Pique the Learner’s Curiosity
In this article, I have embedded another example of mystery. This article is clearly not a multiple-choice question, but it does ask the question, “Who dunnit?” And like any good mystery, it has a solution that can be solved by the reader. By looking for patterns, clues or inconsistencies throughout the text of this piece, it is possible to find a solution to that question. Does knowing it’s a mystery change the way you read this article? Is your curiosity piqued? Do you become more active and invested as a reader?
Allow For Mistakes
Clues are the first thing people look for in a mystery. When adding clues to e-learning, err on the side of assuming that your learners are intelligent and insightful. This might mean making distractors believable enough for learners to actually accept them as real clues. While the goal isn’t to overtly trick the learners, it is usually a good thing for them to go down the wrong path, because doing so provides an opportunity to instruct them using critical content embedded within the feedback. Clues should not be obvious as the readers encounter them; that’s a procedural story, not a mystery.
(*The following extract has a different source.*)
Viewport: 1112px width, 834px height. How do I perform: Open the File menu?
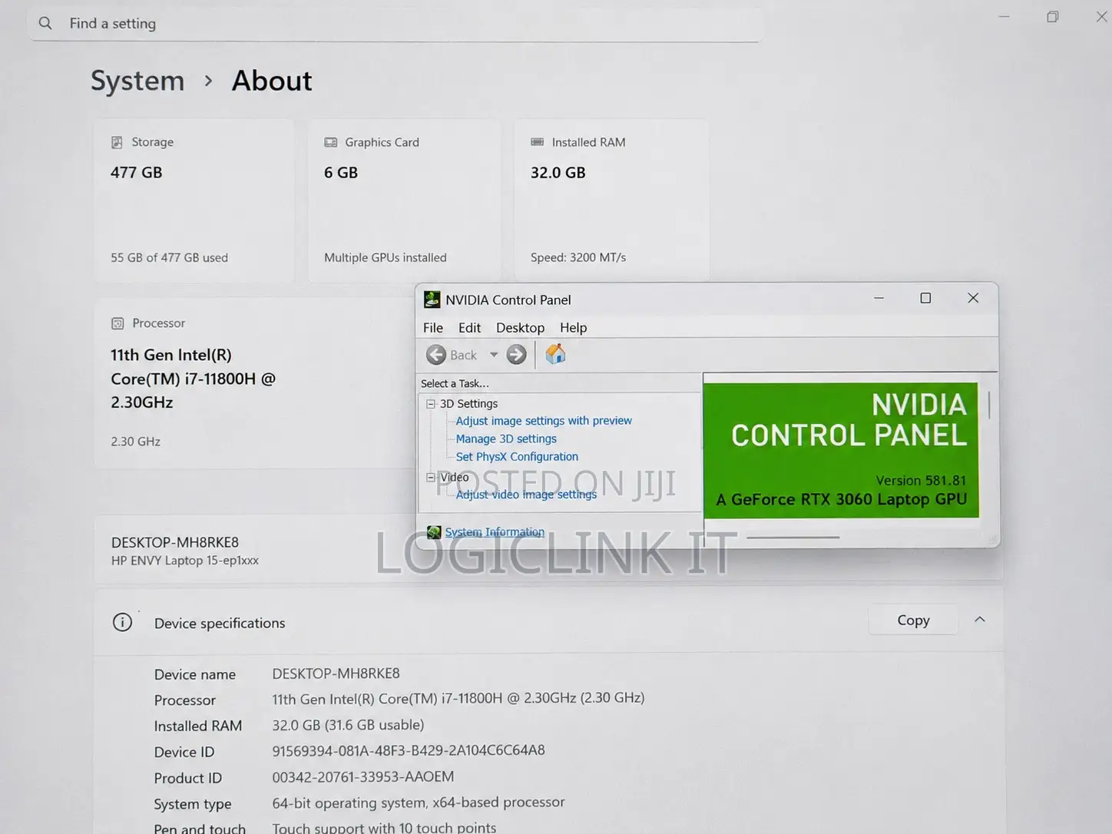click(433, 328)
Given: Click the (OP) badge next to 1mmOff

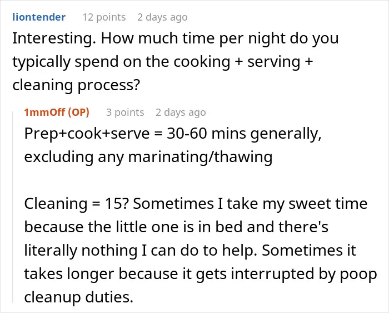Looking at the screenshot, I should [78, 113].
Help learners where appropriate. Hints at a scenario’s solution should be used sparingly and only with the purpose of conveying unobtrusive critical content. A coach or informational pop-up may not always be necessary, but it is important to remember that not all learners will be at the same level of understanding. If the mystery is too difficult to solve, and the course doesn’t provide any help, it can de-motivate the learner.
Ground Learners in Their Environment
Another successful example of wonderfully mysterious e-learning is Corning’s supervisor effectiveness substance abuse module. In this module, the learners are managers (read: detective) who know one of their employees is drinking on the job. It is up to the learners to read reports about each employee’s previous three days to determine who is the most likely culprit. Even with the module’s simple media treatments, the mystery pulls the learners in. They quickly become emotionally motivated to discover the answer, and the context creates real incentive not to make the mistake of accusing the wrong employee.
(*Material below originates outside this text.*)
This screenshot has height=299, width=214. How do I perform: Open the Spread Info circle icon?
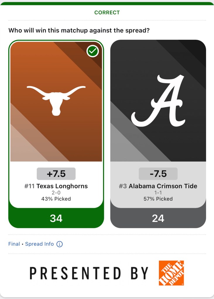[x=59, y=244]
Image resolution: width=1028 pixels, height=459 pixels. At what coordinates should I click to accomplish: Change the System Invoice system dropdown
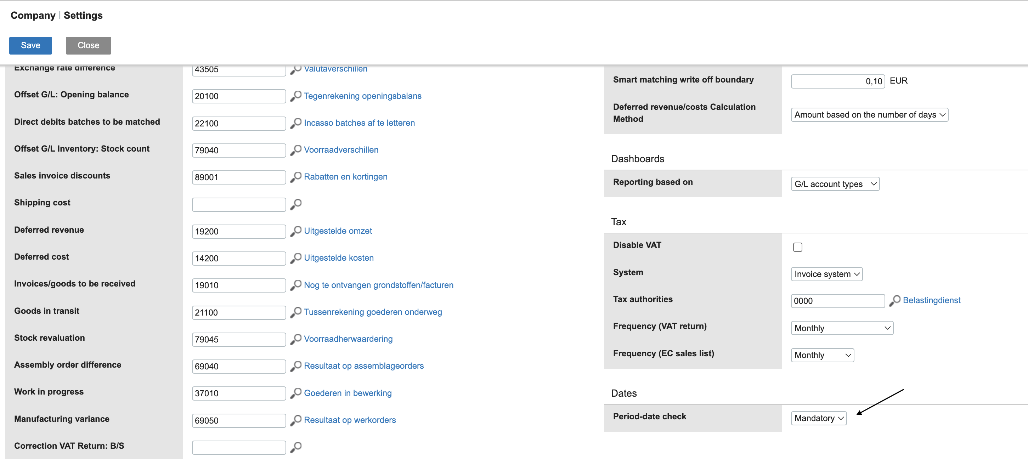tap(826, 274)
Emotion is another key component of any engaging mystery. When the learners are the detective, they feel an immediate drive to discover the solution. Beyond this drive, the scenario’s context and aesthetic are essential to creating emotionally compelling content. These tasks, of course, are not only the responsibility of the designer. Writers, media artists and even developers are crucial in creating a context and aesthetic that add to the sense of intrigue. While mysteries can themselves provide meaningful, memorable and motivational experiences, the work of everyone on the instructional design team is crucial to creating an immersive experience that engages the emotional senses of the learner.